Older workers are being routinely ignored by employers when it comes to training, warns a leading international sales training organisation, despite more retirees being employed than ever before.
These are the observations of Doug Tucker, managing director of Sales Commando, are based on experiences with major employers in the UK, Europe, the Middle East and the US.
Tucker said: “More and more people are working beyond the current ages of retirement and this is a universal trend that’s set to continue as the age of retirement rises in tandem with increasing life expectancy.
“However, what I find mystifying is that older workers are consistently looked over in favour of young employees when training provision is considered.
“My team and I have noticed that it is not uncommon for older people to be routinely overlooked, purely, it can be assumed because there are no other variables, because of their age if there are a limited number of training places. This type of discrimination is depressingly commonplace.”
Figures from both sides of the Atlantic back up the trend of older workers. In the UK, 300,000 people aged 70 or over are still working. In fact, in the UK alone, 1.54M people at pension age and above are in work, compared to 753,000 in 1993. And these figures are reflected across Europe and the US.
Given these numbers, and the paucity of sales training for those of a more mature age, Tucker is adamant that many firms’ sales training policies need to be urgently revised.

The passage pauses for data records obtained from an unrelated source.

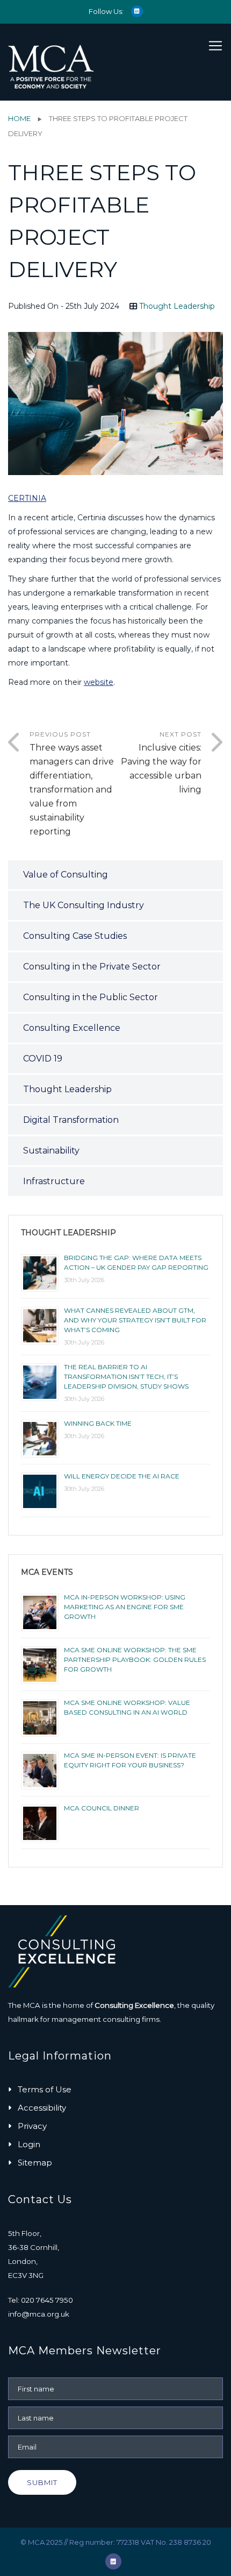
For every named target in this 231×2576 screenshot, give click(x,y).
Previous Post (72, 783)
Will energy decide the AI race (121, 1476)
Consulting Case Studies (75, 936)
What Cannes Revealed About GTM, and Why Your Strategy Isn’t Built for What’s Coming (135, 1320)
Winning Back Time (98, 1423)
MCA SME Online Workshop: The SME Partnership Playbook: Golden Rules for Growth (135, 1659)
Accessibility (42, 2108)
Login (29, 2144)
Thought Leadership (177, 306)
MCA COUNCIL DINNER (101, 1808)
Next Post (161, 762)
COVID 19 (42, 1058)
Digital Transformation (71, 1120)
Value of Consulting (65, 874)
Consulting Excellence (71, 1028)
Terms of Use (44, 2089)
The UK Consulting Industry (83, 905)
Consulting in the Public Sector (90, 997)
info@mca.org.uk (38, 2314)
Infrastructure (54, 1181)
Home (19, 118)
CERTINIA (27, 498)
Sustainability (51, 1150)
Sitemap (35, 2162)
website (98, 682)
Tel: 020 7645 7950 (40, 2300)
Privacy (32, 2126)
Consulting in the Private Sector (92, 966)
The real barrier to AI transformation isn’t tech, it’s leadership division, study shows (126, 1376)
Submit (42, 2482)
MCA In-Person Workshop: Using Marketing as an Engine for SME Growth (124, 1606)
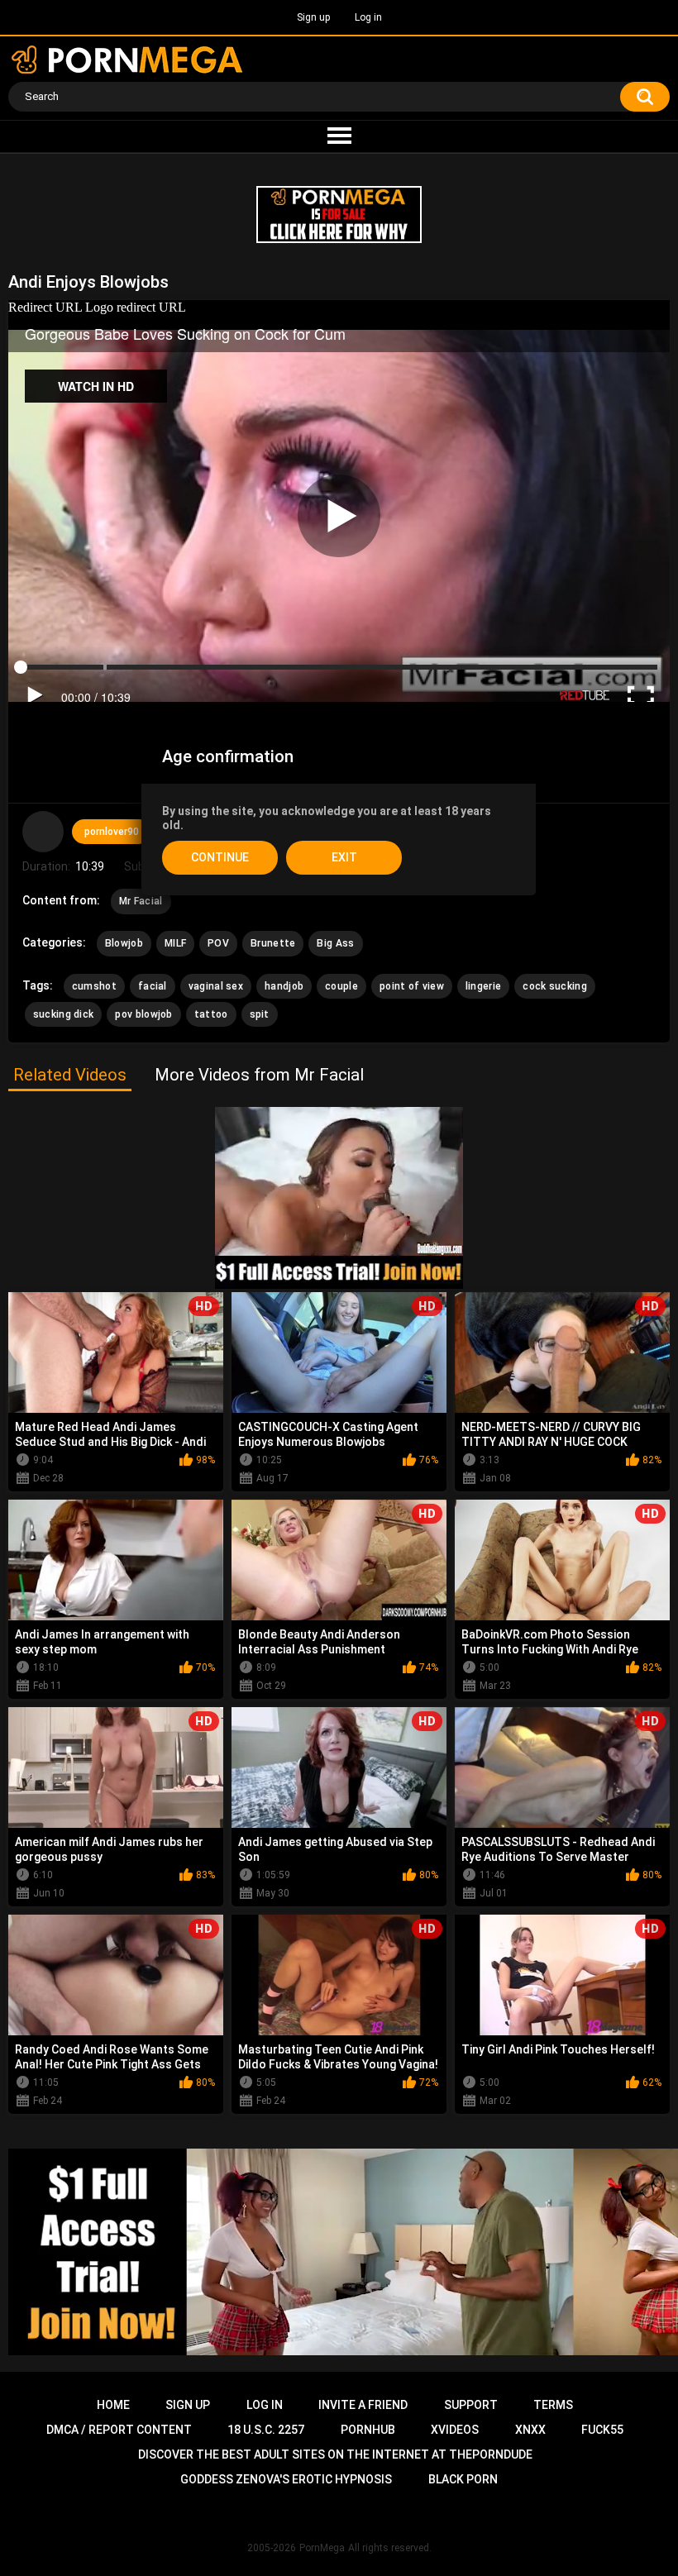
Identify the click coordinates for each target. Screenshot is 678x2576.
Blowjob (124, 943)
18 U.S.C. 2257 (265, 2429)
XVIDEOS (455, 2429)
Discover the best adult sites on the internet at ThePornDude (335, 2454)
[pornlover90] (43, 831)
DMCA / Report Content (119, 2429)
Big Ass (335, 943)
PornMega (322, 2548)
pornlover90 (111, 831)
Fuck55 (602, 2429)
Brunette (273, 943)
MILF (175, 943)
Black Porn (463, 2479)
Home (113, 2404)
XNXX (530, 2429)
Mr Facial (141, 901)
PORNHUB (368, 2429)
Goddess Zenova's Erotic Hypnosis (286, 2479)
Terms (553, 2404)
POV (218, 943)
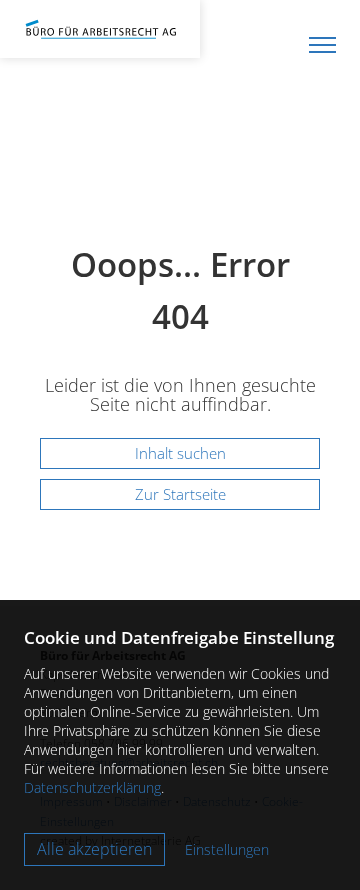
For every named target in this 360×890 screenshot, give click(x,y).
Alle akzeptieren (94, 849)
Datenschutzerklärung (92, 787)
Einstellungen (227, 849)
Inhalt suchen (180, 453)
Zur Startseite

He said: “The assumption that older people bring wisdom and experience to a sales role and therefore need no training is a fundamental flaw in the HR training policies of too many companies.
“Or perhaps it is a mind-set that older workers will typically not be with the company for the medium to longer-term and, therefore, are not worth the training investment.
“Either way, we’re all working in an ever-changing sales arena that requires evolutionary sales training. And that’s for everybody, at every age.”
Tucker believes that the consequences of not providing sales training to those of retirement age and over will have a devastating effect on fiscal bottom lines. And yet the answer is simple, says Tucker.
“We’re not teaching old dogs new tricks here. Instead, what I’m suggesting is that we refine experiences and contemporise sales techniques to build on the many attributes older workers bring to a company in a sales leadership role.
“The results will not only be individually beneficial but corporately profitable. And those results can be achieved now.”